▸ What you should do
Lay out as a numbered list the lines starting at the one containing "Given: Open the portal hamburger menu" and ending at the last of the rows, skipping blank lines. Leave the pictures out.

▸ Task material
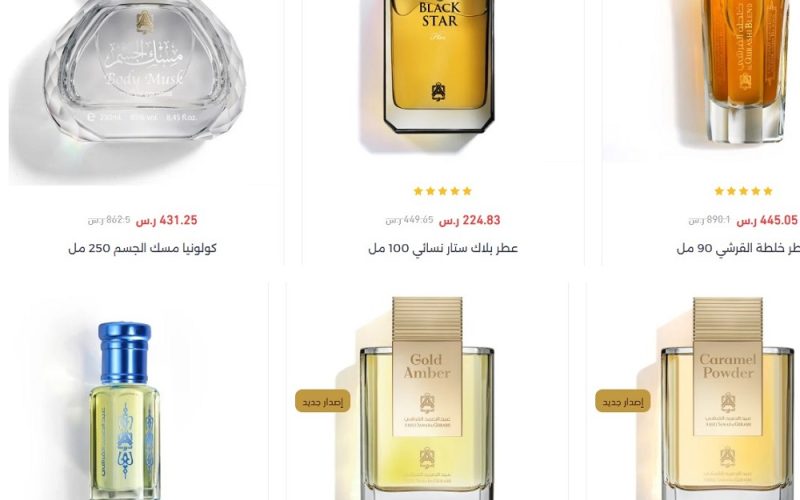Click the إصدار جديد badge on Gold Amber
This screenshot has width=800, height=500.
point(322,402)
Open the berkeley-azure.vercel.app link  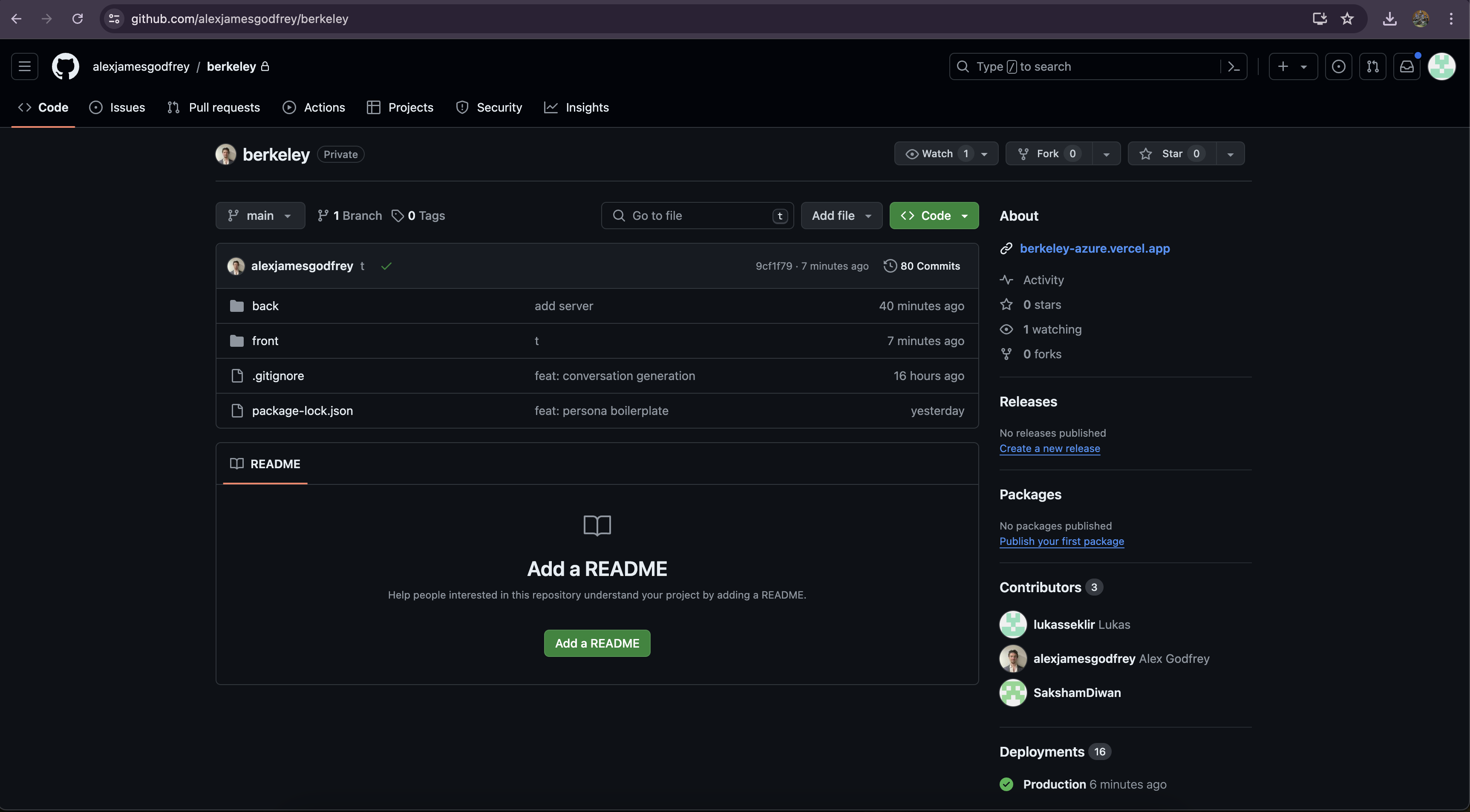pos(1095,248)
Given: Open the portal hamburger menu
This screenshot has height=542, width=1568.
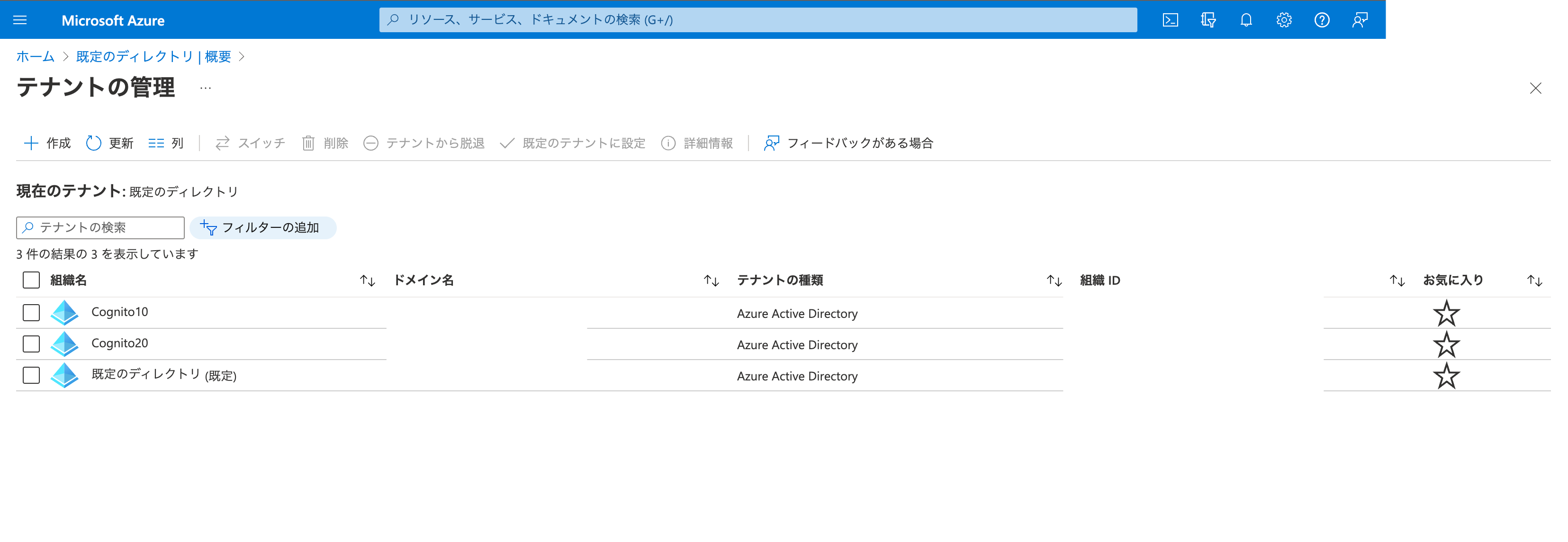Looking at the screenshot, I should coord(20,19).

▸ Reply
1. Given: Open the portal hamburger menu
2. This screenshot has height=542, width=1568.
3. Looking at the screenshot, I should coord(20,19).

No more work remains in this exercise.